Arthur Lismer (1885–1969)
The future Group of Seven member Arthur Lismer moved to Halifax in 1916 to assume the principalship of the Victoria School of Art and Design (VSAD). He inherited a school with just twelve pupils, but over his first year he was able to increase the school’s enrolment to fifty, and by the time he resigned, in 1919, the student body stood at 150. Just thirty-one when he became principal, Lismer brought energy and inventiveness to his tenure, creating new programs aimed at broadening the public reach of the art school, including Saturday morning art classes that he would later replicate at the Art Gallery of Toronto (now the Art Gallery of Ontario). In addition to his teaching and administrative duties, Lismer also assumed the curatorship of the Nova Scotia Museum of Fine Arts (NSMFA), which was housed at VSAD.
-
Arthur Lismer, Sorrow, 1917
Watercolour and gouache, 49.5 x 57.2 cm
University of Lethbridge Art Gallery -
Arthur Lismer, Sackville River, 1917
Oil on canvas, 77.2 x 92.4 cm
Art Gallery of Nova Scotia, Halifax -
Arthur Lismer, Convoy at Night, c.1917
Oil on canvas, 50 x 60.3 cm
Anna Leonowens Gallery Archives, NSCAD University, Halifax
Lismer served as an official war artist while in Halifax, and he concentrated on creating images of the convoys and the harbour defenses. After the Halifax Explosion on December 6, 1917, he produced several drawings for publication in the Canadian Courier magazine. Unfortunately, only one of the original drawings survives (Sorrow, 1917, in the collection of the University of Lethbridge). Before the explosion, Lismer’s works produced in Halifax were mostly landscapes, often with figures in tranquil, pastoral settings. Afterwards, there was “a dramatic shift,” with seascapes and harbour scenes predominating.
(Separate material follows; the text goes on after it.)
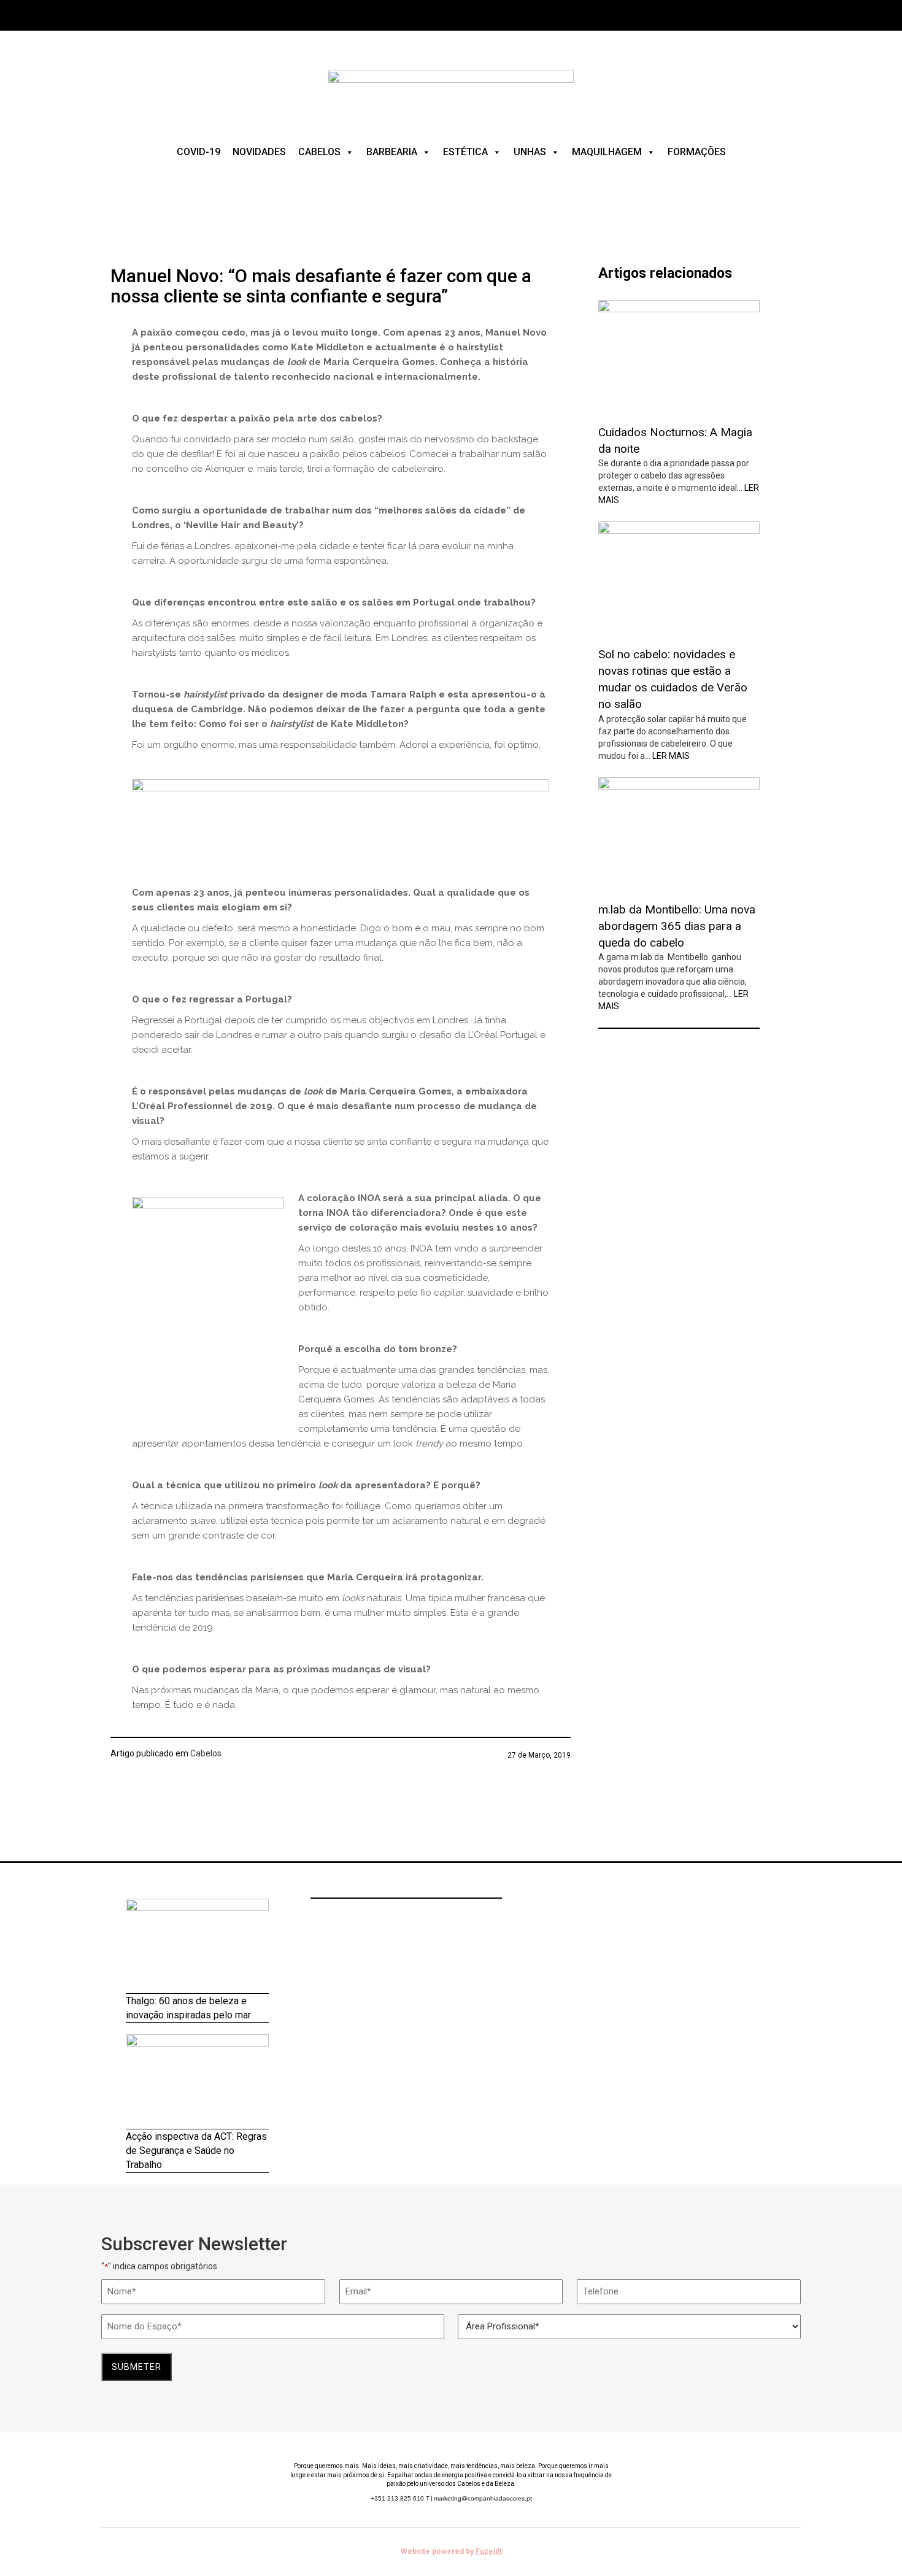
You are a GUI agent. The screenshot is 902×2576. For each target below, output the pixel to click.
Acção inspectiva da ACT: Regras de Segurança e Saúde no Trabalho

Lismer’s Post-Impressionism is on full view in Sackville River, 1917, a painting acquired by the NSMFA from an exhibition held to honour Lismer on his leaving VSAD. This painting shows how his style was evolving, and it is an early example of the increasing interest in the wild Canadian landscape. The painting is “one of very few Nova Scotia works in which Lismer evokes the idea of a ‘wilderness’ landscape painting—remote, pure, and elemental.”
Lismer grew tired of the constant battle for resources that marked his time at VSAD, and in the fall of 1919 he took a position at the Ontario School of Art (now OCAD University). Despite being brief, his time in Halifax was impactful. “His years in Halifax are extraordinarily important to his career,” Jeffrey Spalding (1951–2019) wrote, noting that by the time he returned to Halifax the young artist was well on his way to his mature style. Lismer’s impact on the city was no less telling: “In Arthur Lismer, the Directors of the VSAD found—and too soon lost—an artist, teacher, administrator and curator who remains without precedent and perhaps without equal in the School’s history.” Not just the school, of course. Lismer’s artistic example, his curatorial work at the NSMFA, and his tireless advocacy for artistic professionalism all left their mark on the art history of Halifax.